Posted on 02/28/2023 8:48:02 AM PST by CheshireTheCat
On this date (or very close to it) in 628, the Persian emperor Khosrau* II was put to death by the order of his son and usurper.
Chip off the old block, that boy, since he was taking power the same way as Khosrau himself had done way back in 590. But with the old man’s fall, the Sassanid Empire entered its death spiral: by 651, it would be overwhelmed by the armies of Islam.
Little could the younger Khosrau have conceived of his glorious Persian state laid low by these desert zealots!
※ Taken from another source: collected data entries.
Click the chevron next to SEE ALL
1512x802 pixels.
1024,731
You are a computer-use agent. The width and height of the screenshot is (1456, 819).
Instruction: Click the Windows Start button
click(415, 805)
Persia’s last great pre-Muslim empire flourished in Khosrau’s heyday.
Briefly deposed in his youth, Khosrau reinstated himself with the aid of the Byzantines — ironic aid, in retrospect. After his Constantinople angel Emperor Maurice was deposed and slain in 602, Khosrau availed the pretext of vengeance to make war on Byzantium....
(Excerpt) Read more at executedtoday.com ...
At this time, the Persian empire was so decadent and corrupt, that it’s easy to see why Islam (technologically inferior in most ways) was able to defeat them.
Don’t know if it’s true. I read the Turks had a way of selecting their new ruler if there were multiple males. At close to the time of the old age of their father they would all be Put a gilded cage (guess that means a locked up wing of the palace).
The one that came out alive would be the ruler.